We went to my oncology appointment and it was on the 4th floor. I had never been up there.. It was crazy. There wasnt much up there besides oncology and heart specialists. We checked in and the receptionist couldnt find my appointment. I told her Dr. T called me today and told me to come in, that I had just gotten my biopsy done last friday and was to be seen today. She told me "it doesnt work like that, it takes weeks for patients to get an appointment after their biopsy." Well lady I'M FUCKING SPECIAL! I didnt say that but you know.. Ha. Anyways a nurse piped up in the background and said "Oh, are you Stefanie Pace?" It made the receptionist raise an eyebrow. Haha! We were brought back into the exam room and there were mostly posters of breast cancer.. mostly pamphlets with breast cancer. Whatever. Dr. L came in and he was this very well kept short asian man. He reminded me of a thinner Chow from the Hangover movies. LOL. He dressed very well. He sat down and started talking about the disease and how we were going to need to determine my stage. Once he said everything he needed to say he let us ask questions. I was surprised to know that hodgkin's lymphoma was highly curable at any stage and that you can get it from a virus. He asked if I had ever had Mono..but I didnt. Ryan had Mono when we had been together for 2 years. We were living together so i was exposed to it. I never showed symptoms of having it though. Anyways there is no way to know when I was exposed. The virus can lay dormant for years. It eventually mutated into Lymphoma cells (not for everyone.) He wanted me to get another MRI to see if my lymph nodes in my abdomen and groin were swollen. If they see inflammation in an MRI usually that meas the cancer has spread. Normally they would do a PET scan but didnt want to do that for me because it would expose the baby to radiation. He also wanted me to get a bone marrow biopsy to see if the cancer spread to my blood. That scared me. He explained that procedure a little and told me to stay off the internet, that he would take care of me. I did just that because I wasnt about to get myself more worked up. He said I would need more blood work, an echo-cardiogram and a pulmonary lung test to see if I was strong enough to go through chemotherapy.
When we left that appointment we went straight to my OB's office. One floor down. I didnt have an appointment but I was talking to her through emails and she said I could pop in. I hadnt had an ultrasound since confirming I was pregnant at 7 weeks. I was now 17 weeks pregnant and had no knowledge of how the baby was handling this. We were brought back in to the room and I looked at Ryan and told him we could probably know the sex of the baby if we wanted to. He said "dont be mad but I dont know if I want to know." At that moment my heart broke a little. I know the day was overwhelming but this is still our baby. My OB came in and she gave me a hug. I asked if she could do a quick ultrasound to make sure the baby was doing ok. She did. The baby looked absolutely perfect. She asked if we wanted to know what we were having. I looked at Ryan and he said ok. She said thought we were having a boy but she wasnt sure. I burst into tears. We really wanted a boy. Since she said she wasnt sure I didnt want to tell anyone though. My OB also said that she wouldnt be seeing me anymore. That I would be referred to a perinatologist. Someone who specializes in high risk pregnancies. Wow.. I didnt even think that I wouldnt be able to see my normal OB.

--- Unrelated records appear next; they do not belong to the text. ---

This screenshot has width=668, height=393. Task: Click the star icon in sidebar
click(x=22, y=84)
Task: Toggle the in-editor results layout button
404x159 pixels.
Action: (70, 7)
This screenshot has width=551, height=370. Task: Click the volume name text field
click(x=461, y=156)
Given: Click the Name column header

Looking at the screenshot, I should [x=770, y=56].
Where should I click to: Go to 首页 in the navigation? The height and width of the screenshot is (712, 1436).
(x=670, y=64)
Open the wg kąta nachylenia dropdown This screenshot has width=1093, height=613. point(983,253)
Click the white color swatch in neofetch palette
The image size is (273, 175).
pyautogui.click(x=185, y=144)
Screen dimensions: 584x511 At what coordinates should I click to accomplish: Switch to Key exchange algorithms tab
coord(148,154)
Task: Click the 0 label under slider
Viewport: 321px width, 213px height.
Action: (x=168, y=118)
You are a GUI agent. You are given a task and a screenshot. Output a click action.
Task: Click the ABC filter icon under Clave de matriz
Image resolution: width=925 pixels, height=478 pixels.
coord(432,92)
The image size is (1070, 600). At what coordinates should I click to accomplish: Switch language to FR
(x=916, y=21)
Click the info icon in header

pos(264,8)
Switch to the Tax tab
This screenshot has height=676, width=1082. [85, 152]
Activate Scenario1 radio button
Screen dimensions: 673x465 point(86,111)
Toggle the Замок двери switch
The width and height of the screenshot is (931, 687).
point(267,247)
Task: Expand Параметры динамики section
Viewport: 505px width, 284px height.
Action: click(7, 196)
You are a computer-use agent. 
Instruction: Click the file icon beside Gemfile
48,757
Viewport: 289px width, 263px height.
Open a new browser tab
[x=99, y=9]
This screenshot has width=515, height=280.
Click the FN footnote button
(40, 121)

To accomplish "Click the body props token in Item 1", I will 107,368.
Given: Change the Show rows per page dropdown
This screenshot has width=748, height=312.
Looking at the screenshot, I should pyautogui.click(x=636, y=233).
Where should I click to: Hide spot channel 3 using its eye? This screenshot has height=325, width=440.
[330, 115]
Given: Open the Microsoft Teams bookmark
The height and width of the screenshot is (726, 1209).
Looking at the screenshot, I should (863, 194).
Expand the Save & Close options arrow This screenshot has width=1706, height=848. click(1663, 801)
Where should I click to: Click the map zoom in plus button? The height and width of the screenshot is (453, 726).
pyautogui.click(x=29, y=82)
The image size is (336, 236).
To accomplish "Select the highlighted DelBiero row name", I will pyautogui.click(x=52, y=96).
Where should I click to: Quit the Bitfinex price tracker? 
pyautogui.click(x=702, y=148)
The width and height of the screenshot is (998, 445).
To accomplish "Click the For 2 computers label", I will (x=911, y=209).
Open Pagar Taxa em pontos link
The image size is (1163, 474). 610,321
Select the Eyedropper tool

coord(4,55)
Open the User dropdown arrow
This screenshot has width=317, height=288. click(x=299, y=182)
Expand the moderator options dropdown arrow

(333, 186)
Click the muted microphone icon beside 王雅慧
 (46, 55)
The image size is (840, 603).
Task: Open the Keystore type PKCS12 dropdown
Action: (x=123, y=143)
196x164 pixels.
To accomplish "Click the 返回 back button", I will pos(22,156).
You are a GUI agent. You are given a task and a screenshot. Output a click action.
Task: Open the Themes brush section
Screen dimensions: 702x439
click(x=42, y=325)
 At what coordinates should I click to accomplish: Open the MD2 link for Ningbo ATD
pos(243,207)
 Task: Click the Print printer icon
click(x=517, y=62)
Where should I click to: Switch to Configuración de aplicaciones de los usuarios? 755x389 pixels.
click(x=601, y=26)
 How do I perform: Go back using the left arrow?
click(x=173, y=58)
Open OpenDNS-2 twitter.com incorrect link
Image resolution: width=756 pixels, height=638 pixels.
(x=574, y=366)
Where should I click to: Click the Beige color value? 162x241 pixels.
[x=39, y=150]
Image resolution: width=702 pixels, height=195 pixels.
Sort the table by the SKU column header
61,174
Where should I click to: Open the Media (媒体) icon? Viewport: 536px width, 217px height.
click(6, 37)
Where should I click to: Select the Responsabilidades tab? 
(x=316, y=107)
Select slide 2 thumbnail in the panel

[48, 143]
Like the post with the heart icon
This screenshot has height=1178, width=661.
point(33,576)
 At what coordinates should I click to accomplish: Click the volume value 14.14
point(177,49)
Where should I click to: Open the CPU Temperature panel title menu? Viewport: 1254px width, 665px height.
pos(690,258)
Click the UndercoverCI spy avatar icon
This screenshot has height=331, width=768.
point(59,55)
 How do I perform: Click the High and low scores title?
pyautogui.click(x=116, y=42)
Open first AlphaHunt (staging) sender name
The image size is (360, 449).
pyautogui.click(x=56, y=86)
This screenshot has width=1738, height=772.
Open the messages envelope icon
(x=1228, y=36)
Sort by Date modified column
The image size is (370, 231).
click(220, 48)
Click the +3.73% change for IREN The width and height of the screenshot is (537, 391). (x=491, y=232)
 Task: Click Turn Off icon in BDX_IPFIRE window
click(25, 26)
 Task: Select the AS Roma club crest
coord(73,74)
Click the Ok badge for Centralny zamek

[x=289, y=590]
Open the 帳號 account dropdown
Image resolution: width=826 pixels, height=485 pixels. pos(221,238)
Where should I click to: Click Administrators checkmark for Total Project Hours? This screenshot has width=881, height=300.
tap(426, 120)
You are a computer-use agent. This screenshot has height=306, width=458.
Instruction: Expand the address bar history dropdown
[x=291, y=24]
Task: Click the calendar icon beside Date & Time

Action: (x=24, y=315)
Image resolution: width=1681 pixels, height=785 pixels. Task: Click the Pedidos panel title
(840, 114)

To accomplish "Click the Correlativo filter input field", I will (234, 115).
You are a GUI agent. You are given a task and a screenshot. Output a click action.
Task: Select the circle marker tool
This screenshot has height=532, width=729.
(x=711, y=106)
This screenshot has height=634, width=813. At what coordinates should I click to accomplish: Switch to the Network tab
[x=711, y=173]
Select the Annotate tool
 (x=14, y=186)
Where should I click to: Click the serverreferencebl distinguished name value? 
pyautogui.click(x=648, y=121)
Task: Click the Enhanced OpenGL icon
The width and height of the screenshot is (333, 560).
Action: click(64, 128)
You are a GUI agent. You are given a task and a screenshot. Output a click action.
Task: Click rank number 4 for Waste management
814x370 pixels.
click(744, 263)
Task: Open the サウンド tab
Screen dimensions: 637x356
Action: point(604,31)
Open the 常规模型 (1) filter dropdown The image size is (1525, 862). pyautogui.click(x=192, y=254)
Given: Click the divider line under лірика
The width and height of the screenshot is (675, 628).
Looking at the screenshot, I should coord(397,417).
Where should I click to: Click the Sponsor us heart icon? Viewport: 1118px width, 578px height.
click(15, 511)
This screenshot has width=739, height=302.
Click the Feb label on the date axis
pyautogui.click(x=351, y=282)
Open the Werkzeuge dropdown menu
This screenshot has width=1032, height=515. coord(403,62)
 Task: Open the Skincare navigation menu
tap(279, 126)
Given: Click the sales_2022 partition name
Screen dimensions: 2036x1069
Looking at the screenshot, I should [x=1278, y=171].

That night was definitely exhausting. I kept looking at my daughter and crying. She was only 15 months old.. she needed me. I want to do her hair for prom, and see her get married and have kids. I want to be really old and wrinkly with Ryan. I dont want to die. Telling my close friends and family was hard. Some harder than others. I told my friend Katie and she immediately burst into tears. Of course that made me burst into tears. It was just awful to tell people. Although I was hurting and scared it was like I had to call people and break their hearts too. It was definitely the hardest part. I called a few more friends and started sending some texts because I couldnt bear it anymore. I left telling some family members up to other family.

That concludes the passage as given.